Inés Arrimadas ha cuajado, para entendernos. Y ha sobrepasado el escepticismo que suscitó su llegada. Porque parecía una frágil nieta de Audrey Hepburn. Y porque los clichés del heteropatriarcado receleban de su corpulencia política y dialéctica. Una niña bonita. Una jerezana que llegaba a la política recién descendida del alazán.
Y ha sabido Arrimadas romper con la condescendencia ajena -qué mona, qué vocecita- y engallarse en los momentos más difíciles. Ha defendido el fuerte del ataque comanche. Una portavoz sólida con un discurso impopularísimo. Liberal, europeísta, constitucionalista. Todo lo contrario de Anna Gabriel, para entendernos.

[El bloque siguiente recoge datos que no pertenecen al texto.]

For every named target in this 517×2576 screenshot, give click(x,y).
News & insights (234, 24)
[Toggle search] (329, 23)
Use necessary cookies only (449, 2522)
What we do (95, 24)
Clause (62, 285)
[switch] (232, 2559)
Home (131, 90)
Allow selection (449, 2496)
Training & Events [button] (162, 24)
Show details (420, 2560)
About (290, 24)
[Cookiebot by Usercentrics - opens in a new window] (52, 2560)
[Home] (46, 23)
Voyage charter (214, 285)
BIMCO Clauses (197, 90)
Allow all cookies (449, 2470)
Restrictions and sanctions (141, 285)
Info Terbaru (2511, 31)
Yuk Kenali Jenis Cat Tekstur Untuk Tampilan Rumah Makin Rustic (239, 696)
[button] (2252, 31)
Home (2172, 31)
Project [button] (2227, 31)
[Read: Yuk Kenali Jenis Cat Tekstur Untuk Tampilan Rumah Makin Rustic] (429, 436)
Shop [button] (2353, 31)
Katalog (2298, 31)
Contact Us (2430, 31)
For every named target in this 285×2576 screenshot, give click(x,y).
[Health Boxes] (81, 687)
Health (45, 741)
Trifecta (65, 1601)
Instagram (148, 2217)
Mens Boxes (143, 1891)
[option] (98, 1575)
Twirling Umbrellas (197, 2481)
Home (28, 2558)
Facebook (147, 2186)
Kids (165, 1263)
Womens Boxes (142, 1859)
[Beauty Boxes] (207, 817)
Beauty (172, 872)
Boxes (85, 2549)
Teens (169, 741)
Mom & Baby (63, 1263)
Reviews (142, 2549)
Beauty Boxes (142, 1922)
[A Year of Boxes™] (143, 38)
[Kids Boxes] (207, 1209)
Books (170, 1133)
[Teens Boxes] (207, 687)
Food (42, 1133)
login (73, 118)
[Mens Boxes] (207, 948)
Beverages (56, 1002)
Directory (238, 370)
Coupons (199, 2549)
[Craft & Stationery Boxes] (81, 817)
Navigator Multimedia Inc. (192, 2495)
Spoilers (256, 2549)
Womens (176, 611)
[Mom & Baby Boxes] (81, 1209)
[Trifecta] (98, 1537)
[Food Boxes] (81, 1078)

Porque media entre ellas un antagonismo perfecto. En el peinado y en la indumentaria, pero sobre todo en las ideas. Caos contra orden. Activismo contra pudor institucional. Subversión frente a escrúpulo jurídico.
Abogadas son las dos. Y las dos tienen orígenes andaluces, pero el acento jerezano que el subconsciente proyecta en Inés Arrimadas tanto reivindica su mestizaje -estudió en Sevilla, sus padres nacieron en Salamanca y ella se recrió en Barcelona- como irrita a sus adversarios.
Confesados, como todos los exponentes de Junts pel Sí. Y menos confesables, como Iceta y García Albiol, pues ocurre que Arrimadas ha subordinado al PSC y a los populares. Y ha marcado terreno incluso respecto al liderazgo omnímodo de Rivera.
Quiere decirse, señores, señoras, que Arrimadas es ya una realidad política autónoma y emancipada. Y que el ego de Albert tiene razones para sentirse inquietado.